Penguin

scsi-ide is an kernel driver that provides a SCSI interface to IDE HardDisk / CD / DVD Drives. It is most commonly used for CD Burning as all burning apparently needs to be done over a SCSI interface.

Kernel support

To enable this in your kernel you must select the following options

ATA/IDE/MFM/RLL support

IDE, ATA and ATAPI Block devices

SCSI emulation support

You also need to enable generic SCSI support in your kernel.

You need the following Kernel modules, listed with their corresponding options:

SCSI generic support
sg.o, CONFIG_CHR_DEV_SG

SCSI CD-ROM support
sr.o, CONFIG_BLK_DEV_SR

SCSI support
scsi_mod.o, CONFIG_SCSI

SCSI emulation support
ide-scsi.o, CONFIG_BLK_DEV_IDESCSI

Boot parameters

Then you will need to add a line similar to the following to your lilo/grub configuration (Example is for lilo)

append="ignore=hdc,hde hdc=ide-scsi hde=ide-scsi"

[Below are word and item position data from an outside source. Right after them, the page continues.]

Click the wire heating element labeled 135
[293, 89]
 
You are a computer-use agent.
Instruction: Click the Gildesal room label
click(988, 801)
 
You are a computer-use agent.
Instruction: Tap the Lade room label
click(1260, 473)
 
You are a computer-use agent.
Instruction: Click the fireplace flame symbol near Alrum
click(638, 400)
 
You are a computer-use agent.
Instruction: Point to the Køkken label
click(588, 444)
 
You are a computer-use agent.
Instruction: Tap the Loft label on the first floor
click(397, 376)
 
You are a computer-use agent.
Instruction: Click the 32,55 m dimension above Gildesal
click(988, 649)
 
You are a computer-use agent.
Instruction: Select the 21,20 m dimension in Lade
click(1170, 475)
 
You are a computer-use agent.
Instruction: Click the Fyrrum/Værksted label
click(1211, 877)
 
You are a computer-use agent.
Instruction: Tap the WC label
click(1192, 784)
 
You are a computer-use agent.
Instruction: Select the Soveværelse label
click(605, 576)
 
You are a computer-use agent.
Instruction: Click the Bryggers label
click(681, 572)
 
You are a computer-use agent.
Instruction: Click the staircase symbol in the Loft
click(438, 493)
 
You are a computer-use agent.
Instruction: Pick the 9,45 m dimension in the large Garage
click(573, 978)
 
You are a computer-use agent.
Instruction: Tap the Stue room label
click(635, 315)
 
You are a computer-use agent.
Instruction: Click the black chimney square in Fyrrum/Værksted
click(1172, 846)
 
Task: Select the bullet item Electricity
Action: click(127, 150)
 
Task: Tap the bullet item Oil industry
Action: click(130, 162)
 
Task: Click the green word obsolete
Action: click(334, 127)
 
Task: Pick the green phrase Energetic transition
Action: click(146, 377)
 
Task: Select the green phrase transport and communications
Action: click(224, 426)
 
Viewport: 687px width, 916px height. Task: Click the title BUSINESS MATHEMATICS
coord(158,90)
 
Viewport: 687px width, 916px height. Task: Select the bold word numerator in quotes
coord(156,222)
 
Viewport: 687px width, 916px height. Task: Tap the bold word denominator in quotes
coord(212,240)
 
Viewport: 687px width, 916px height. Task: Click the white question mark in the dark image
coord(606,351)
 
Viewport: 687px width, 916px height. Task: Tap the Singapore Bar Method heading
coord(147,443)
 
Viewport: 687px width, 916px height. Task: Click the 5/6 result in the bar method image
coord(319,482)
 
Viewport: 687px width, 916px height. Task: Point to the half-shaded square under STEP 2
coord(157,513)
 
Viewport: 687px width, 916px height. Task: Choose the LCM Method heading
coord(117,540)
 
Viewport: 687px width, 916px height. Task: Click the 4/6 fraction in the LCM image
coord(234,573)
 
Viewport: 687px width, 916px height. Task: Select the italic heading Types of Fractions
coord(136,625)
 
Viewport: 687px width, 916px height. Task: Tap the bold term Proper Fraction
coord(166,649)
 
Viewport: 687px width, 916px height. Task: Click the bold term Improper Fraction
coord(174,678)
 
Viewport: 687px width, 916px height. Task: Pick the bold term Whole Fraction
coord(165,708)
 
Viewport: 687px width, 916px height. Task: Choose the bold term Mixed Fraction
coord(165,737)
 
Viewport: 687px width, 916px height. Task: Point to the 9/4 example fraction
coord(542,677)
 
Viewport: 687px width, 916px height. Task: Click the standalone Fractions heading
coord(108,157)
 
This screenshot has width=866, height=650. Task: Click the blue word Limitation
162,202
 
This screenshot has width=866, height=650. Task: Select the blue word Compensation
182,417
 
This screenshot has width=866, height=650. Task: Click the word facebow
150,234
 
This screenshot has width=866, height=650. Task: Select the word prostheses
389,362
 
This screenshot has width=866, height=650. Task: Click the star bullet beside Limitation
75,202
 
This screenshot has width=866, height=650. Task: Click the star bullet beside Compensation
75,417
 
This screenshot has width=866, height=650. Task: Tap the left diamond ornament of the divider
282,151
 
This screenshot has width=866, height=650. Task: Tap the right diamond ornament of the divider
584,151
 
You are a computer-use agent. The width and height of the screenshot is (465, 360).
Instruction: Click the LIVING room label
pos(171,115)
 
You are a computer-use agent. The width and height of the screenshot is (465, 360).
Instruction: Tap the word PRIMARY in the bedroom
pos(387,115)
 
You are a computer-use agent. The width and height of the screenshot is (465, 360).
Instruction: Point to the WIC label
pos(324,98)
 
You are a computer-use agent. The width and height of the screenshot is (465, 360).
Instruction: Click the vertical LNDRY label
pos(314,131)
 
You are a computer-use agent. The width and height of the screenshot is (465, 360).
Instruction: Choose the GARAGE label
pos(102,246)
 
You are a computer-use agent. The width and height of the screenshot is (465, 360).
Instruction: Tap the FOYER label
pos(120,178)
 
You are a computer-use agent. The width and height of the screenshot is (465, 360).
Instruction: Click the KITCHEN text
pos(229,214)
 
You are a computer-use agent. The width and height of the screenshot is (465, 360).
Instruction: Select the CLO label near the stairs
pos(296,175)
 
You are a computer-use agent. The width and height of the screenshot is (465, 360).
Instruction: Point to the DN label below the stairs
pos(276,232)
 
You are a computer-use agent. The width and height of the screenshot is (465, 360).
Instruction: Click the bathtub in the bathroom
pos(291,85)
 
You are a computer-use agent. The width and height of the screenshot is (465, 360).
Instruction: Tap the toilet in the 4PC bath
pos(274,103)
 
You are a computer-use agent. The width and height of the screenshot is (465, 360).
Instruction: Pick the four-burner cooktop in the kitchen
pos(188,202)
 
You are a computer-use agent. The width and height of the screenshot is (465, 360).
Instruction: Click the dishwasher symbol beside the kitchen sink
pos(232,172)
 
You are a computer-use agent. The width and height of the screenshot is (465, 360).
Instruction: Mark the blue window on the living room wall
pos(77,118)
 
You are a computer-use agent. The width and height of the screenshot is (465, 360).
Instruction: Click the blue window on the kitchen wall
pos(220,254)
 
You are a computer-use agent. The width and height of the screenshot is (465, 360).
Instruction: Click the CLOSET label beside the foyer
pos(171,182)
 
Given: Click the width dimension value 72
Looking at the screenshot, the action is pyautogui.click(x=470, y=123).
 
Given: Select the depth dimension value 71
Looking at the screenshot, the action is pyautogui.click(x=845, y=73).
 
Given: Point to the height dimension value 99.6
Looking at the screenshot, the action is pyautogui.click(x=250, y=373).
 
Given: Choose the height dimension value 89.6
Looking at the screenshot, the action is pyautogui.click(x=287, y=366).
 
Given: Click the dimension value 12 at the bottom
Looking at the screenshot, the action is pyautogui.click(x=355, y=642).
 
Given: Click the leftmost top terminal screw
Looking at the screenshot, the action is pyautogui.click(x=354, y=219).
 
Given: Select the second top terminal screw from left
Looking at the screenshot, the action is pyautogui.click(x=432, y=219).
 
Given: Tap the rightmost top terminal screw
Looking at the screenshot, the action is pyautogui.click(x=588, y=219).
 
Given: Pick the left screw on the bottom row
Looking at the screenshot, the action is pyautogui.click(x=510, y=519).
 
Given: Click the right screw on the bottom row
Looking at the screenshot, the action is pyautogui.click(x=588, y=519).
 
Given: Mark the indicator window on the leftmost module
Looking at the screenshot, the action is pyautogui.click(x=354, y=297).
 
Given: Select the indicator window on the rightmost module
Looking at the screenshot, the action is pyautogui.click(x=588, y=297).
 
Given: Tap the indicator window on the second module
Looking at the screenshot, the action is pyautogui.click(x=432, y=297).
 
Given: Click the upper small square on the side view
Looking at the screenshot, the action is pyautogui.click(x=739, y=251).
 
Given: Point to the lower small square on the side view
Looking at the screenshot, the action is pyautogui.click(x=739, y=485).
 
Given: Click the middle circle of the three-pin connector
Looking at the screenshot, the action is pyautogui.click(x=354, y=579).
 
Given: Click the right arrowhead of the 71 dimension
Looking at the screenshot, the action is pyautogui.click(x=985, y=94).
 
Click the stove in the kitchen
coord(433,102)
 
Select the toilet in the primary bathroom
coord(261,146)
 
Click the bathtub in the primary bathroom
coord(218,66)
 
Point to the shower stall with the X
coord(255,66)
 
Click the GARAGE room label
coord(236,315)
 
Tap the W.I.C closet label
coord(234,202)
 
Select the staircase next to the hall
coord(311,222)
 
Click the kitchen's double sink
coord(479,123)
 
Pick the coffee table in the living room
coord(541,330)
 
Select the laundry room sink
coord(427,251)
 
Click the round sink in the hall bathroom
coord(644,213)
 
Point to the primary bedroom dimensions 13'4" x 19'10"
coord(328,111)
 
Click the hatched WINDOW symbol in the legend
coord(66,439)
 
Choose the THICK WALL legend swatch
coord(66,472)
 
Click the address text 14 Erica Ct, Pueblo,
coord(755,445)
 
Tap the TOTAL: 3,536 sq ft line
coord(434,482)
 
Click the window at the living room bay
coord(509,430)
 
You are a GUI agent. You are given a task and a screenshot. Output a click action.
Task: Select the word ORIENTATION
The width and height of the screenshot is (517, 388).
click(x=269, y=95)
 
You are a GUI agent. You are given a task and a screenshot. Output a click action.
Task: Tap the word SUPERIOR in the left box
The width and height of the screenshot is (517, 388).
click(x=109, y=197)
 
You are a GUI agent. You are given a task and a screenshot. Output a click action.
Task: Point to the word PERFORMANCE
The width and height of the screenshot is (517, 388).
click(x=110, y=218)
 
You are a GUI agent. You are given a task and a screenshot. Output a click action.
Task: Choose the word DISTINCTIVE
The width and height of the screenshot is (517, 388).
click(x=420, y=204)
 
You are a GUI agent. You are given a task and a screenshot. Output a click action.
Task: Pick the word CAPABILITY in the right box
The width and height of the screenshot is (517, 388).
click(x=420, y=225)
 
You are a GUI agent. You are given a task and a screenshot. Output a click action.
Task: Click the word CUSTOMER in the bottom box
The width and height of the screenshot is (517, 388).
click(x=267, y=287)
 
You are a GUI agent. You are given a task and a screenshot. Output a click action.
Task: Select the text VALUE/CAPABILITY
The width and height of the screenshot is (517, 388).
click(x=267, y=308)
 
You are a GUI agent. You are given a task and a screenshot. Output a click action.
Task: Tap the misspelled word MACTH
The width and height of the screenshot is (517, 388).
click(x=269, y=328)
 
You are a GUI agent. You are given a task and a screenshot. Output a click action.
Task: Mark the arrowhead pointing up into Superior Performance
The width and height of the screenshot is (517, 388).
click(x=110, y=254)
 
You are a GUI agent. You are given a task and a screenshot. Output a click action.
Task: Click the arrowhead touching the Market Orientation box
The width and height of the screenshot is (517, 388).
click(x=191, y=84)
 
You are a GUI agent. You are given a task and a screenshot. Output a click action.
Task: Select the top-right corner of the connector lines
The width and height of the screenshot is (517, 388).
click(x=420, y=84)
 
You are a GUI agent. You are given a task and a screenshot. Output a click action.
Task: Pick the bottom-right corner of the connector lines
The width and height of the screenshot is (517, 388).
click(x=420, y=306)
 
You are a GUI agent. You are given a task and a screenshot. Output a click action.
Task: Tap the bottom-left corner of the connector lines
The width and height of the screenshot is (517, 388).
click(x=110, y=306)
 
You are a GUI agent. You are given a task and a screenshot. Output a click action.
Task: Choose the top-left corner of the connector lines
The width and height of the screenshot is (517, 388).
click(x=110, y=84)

This tells the kernel not to use the native IDE driver for hdc and hde and instead to use the ide-scsi driver. This should give you /dev/scd0 which would be /dev/hdc otherwise /dev/scd1 which would be /dev/hde otherwise

Say your CDR is be hdc and the CDROM is hdd, then you need to add this line to your /etc/lilo.conf to boot with the necessary Kernel options
append="hdc=ide-scsi hdd=cdrom"

Module loading

Now you need to load the ide-scsi module to emulate a SCSI interface on your existing IDE CDROM drive. Add the following entries to your /etc/modules.conf
alias scd0 sr_mod # load sr_mod upon access of scd0 pre-install sr_mod modprobe -k ide-scsi # load ide-scsi before sr_mod pre-install sg modprobe -k ide-scsi # load ide-scsi before sg

In Debian Woody, these go into /etc/modutils/scsi. Running update-modules will copy them into /etc/modules.conf.

Device files

/dev/srX is the device generally used for SCSI CDROM support. On Linux, the device files are normally called /dev/scdX, and the srX devices are SymLinks. To set them all up automatically, do

  1. cd /dev && ./MAKEDEV sr

If you want to always use the ide-scsi emulation, make /dev/cdrom a symlink to /dev/sr0 and make sure /etc/fstab uses /dev/cdrom instead of /dev/hdX.

If you make ide-cd and ide-scsi both modules, you can change how the CD-ROM drive is accessed without rebooting, depending on which module is currently loaded.